1º de maio de 1994, outro
domingo de manhãs alegres. Fazia sol e a rotina das corridas de Fórmula 1 abria
a jornada esportiva daquele dia. O Brasil se orgulhava de ter um ídolo mundial entre
os pilotos da categoria e acompanhar as provas era quase obrigação de quem
gostava do esporte. Aquela etapa de Ímola foi palco de acidentes graves,
inclusive com morte, durante os treinamentos. Pairava uma atmosfera sombria no
ar, uma sensação de outros problemas na pista. Mas ninguém, muito menos eu,
esperava uma tragédia envolvendo o nosso Ayrton Senna da Silva. Em frente à TV
eu observei a saída reta do Williams da curva de Tamburello e a pancada nem tão
expressiva. As cenas seguintes mudaram a minha expectativa. O tombamento
estranho da cabeça do Senna e a inércia a seguir pareceram durar uma
eternidade. A interrupção da prova, o socorro e o drama posterior consumiram
cada segundo dos admiradores daquele vingador nacional.
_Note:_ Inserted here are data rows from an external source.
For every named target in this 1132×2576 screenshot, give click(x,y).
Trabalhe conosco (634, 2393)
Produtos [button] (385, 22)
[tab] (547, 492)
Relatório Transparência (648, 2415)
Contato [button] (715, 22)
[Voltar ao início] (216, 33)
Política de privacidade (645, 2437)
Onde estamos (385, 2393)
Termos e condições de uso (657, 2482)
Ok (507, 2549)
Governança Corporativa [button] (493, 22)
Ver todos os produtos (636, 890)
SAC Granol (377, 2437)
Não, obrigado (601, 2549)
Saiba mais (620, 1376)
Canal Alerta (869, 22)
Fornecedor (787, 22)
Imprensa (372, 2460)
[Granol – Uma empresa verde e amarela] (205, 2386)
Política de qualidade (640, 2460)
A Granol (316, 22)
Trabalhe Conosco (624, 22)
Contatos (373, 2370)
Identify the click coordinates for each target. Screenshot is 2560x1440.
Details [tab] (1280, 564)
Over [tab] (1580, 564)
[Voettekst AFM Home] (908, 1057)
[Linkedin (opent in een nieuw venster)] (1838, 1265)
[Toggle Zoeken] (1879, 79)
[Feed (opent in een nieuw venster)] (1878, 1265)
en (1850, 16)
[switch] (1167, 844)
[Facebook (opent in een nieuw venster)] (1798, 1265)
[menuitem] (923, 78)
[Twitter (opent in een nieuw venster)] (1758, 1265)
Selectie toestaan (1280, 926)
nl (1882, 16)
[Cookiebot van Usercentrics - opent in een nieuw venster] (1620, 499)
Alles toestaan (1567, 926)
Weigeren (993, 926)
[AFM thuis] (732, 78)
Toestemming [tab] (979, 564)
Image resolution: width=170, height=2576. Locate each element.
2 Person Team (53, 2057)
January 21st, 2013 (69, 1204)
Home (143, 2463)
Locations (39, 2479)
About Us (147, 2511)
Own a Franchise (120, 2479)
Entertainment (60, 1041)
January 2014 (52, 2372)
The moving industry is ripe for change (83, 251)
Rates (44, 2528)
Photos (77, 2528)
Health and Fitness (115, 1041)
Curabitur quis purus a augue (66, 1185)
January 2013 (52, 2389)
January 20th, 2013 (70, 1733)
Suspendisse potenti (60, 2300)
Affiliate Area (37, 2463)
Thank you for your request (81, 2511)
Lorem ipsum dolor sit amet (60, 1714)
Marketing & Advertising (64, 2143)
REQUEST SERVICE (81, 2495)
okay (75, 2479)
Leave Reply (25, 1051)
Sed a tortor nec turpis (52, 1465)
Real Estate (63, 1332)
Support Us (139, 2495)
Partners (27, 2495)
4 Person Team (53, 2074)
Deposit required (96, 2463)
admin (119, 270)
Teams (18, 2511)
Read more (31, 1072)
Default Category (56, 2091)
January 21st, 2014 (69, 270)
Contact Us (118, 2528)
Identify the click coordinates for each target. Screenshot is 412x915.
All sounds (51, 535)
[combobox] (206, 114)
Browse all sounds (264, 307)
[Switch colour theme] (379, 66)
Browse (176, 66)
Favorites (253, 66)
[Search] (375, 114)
Ele representava o
sucesso brasileiro, ainda que em parceria com máquinas estrangeiras. Aquelas intrincadas
simbioses de parafernália mecânica e computadores só alcançavam a perfeição sob
a maestria de um gênio nascido em terra
brasilis. Essa honra carregávamos no peito, dirigindo junto com o Ayrton em
cada ultrapassagem, derrapando e acelerando no limite. Vendo o herói nacional
inerte em seu cockpit, apertou o nó
na garganta. A alma lavada em vitórias inesquecíveis turvou de repente,
enlutada pela trapaça da sorte. Mesmo sem a confirmação eu senti a certeza do
desfecho infeliz. Levantei da poltrona, andei até a varanda e, distante
centenas de metros, lá estava um vizinho desolado em outra varanda. A
cumplicidade do sofrimento brasileiro se pronunciou numa rápida troca de
olhares. Abaixamos a cabeça num movimento quase simultâneo, simbolizando dor e
respeito. Fui para o Maracanã com o peso do destino em meus ombros. No trajeto
a notícia se confirmou após um tempo de esperança cruel e dos estertores da
ansiedade. Pela primeira vez um Maracanã lotado por duas torcidas rivais cantou
a uníssona homenagem ao mesmo ídolo. A tristeza embargou a voz e encharcou os
olhos. Sucederam-se dias de baixo astral e lamentação. O sentimento de perda se
assemelhava a um ente querido, afinal o recebíamos em casa domingo sim domingo
não. Enfim, já se foram dezoito anos desde aquele trágico dia. A dor completou
maioridade sem seguir em frente. De lá para cá jamais assisti outra competição
de Fórmula 1. Desde então cumpro esse permanente ato de silêncio. Valeu, Senna.